--- START OF Supplied material ---
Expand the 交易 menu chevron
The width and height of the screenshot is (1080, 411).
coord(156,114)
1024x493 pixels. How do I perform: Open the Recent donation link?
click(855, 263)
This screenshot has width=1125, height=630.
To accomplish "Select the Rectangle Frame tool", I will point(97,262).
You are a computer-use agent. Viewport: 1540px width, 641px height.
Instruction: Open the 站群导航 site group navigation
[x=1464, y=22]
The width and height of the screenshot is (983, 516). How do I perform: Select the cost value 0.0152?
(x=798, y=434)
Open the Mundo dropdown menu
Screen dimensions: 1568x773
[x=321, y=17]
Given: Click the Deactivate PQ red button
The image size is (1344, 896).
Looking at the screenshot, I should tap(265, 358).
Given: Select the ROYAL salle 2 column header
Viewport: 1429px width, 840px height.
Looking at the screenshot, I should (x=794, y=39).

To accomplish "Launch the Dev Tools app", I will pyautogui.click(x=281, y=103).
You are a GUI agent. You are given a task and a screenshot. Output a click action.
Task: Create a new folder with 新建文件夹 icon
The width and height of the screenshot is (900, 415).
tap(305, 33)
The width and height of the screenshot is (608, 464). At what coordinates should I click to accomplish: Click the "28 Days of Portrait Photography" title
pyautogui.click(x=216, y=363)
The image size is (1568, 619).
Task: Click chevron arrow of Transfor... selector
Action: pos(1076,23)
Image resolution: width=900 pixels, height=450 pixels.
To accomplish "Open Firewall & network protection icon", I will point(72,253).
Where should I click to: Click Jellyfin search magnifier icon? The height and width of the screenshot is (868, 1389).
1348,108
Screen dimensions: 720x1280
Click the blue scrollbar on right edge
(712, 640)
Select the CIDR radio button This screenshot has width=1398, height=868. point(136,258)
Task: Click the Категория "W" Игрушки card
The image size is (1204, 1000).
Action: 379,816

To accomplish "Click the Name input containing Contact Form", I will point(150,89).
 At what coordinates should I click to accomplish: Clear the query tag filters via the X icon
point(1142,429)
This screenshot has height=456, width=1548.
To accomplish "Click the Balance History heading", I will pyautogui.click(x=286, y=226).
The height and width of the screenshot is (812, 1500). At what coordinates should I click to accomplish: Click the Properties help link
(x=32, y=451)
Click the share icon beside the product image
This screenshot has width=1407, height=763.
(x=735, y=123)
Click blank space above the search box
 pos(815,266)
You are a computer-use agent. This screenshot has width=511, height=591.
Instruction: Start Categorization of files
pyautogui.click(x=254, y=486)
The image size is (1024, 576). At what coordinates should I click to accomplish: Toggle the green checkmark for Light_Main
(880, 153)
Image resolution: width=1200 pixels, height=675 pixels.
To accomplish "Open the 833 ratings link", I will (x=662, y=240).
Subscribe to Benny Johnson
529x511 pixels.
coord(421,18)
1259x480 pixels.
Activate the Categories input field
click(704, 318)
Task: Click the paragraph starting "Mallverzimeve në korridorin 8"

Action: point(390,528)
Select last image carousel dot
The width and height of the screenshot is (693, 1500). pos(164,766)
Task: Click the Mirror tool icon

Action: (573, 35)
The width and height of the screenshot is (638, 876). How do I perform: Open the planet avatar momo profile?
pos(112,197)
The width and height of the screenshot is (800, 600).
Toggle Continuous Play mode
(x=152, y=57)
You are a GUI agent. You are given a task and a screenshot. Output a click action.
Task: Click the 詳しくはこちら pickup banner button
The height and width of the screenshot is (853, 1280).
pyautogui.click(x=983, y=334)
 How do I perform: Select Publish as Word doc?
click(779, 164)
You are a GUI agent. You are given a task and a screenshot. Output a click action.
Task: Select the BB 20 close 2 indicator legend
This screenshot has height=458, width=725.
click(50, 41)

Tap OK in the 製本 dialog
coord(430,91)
--- END OF Supplied material ---
▸ **Exercise**
Write out all of the data above again, substituting "tap action" for every "click action" and leaving everything else unchanged.

▸ **In response**
Expand the 交易 menu chevron
The width and height of the screenshot is (1080, 411).
coord(156,114)
1024x493 pixels. How do I perform: Open the Recent donation link?
click(855, 263)
This screenshot has width=1125, height=630.
To accomplish "Select the Rectangle Frame tool", I will point(97,262).
You are a computer-use agent. Viewport: 1540px width, 641px height.
Instruction: Open the 站群导航 site group navigation
[x=1464, y=22]
The width and height of the screenshot is (983, 516). How do I perform: Select the cost value 0.0152?
(x=798, y=434)
Open the Mundo dropdown menu
Screen dimensions: 1568x773
[x=321, y=17]
Given: Click the Deactivate PQ red button
The image size is (1344, 896).
Looking at the screenshot, I should tap(265, 358).
Given: Select the ROYAL salle 2 column header
Viewport: 1429px width, 840px height.
Looking at the screenshot, I should (x=794, y=39).

To accomplish "Launch the Dev Tools app", I will pyautogui.click(x=281, y=103).
You are a GUI agent. You are given a task and a screenshot. Output a tap action.
Task: Create a new folder with 新建文件夹 icon
The width and height of the screenshot is (900, 415).
tap(305, 33)
The width and height of the screenshot is (608, 464). At what coordinates should I click to accomplish: Click the "28 Days of Portrait Photography" title
pyautogui.click(x=216, y=363)
The image size is (1568, 619).
Task: Click chevron arrow of Transfor... selector
Action: pos(1076,23)
Image resolution: width=900 pixels, height=450 pixels.
To accomplish "Open Firewall & network protection icon", I will point(72,253).
Where should I click to: Click Jellyfin search magnifier icon? The height and width of the screenshot is (868, 1389).
1348,108
Screen dimensions: 720x1280
Click the blue scrollbar on right edge
(712, 640)
Select the CIDR radio button This screenshot has width=1398, height=868. point(136,258)
Task: Click the Категория "W" Игрушки card
The image size is (1204, 1000).
Action: 379,816

To accomplish "Click the Name input containing Contact Form", I will point(150,89).
 At what coordinates should I click to accomplish: Clear the query tag filters via the X icon
point(1142,429)
This screenshot has height=456, width=1548.
To accomplish "Click the Balance History heading", I will pyautogui.click(x=286, y=226).
The height and width of the screenshot is (812, 1500). At what coordinates should I click to accomplish: Click the Properties help link
(x=32, y=451)
Click the share icon beside the product image
This screenshot has width=1407, height=763.
(x=735, y=123)
Click blank space above the search box
 pos(815,266)
You are a computer-use agent. This screenshot has width=511, height=591.
Instruction: Start Categorization of files
pyautogui.click(x=254, y=486)
The image size is (1024, 576). At what coordinates should I click to accomplish: Toggle the green checkmark for Light_Main
(880, 153)
Image resolution: width=1200 pixels, height=675 pixels.
To accomplish "Open the 833 ratings link", I will (x=662, y=240).
Subscribe to Benny Johnson
529x511 pixels.
coord(421,18)
1259x480 pixels.
Activate the Categories input field
click(704, 318)
Task: Click the paragraph starting "Mallverzimeve në korridorin 8"

Action: point(390,528)
Select last image carousel dot
The width and height of the screenshot is (693, 1500). pos(164,766)
Task: Click the Mirror tool icon

Action: (573, 35)
The width and height of the screenshot is (638, 876). How do I perform: Open the planet avatar momo profile?
pos(112,197)
The width and height of the screenshot is (800, 600).
Toggle Continuous Play mode
(x=152, y=57)
You are a GUI agent. You are given a task and a screenshot. Output a tap action.
Task: Click the 詳しくはこちら pickup banner button
The height and width of the screenshot is (853, 1280).
pyautogui.click(x=983, y=334)
 How do I perform: Select Publish as Word doc?
click(779, 164)
You are a GUI agent. You are given a task and a screenshot. Output a tap action.
Task: Select the BB 20 close 2 indicator legend
This screenshot has height=458, width=725.
click(50, 41)

Tap OK in the 製本 dialog
coord(430,91)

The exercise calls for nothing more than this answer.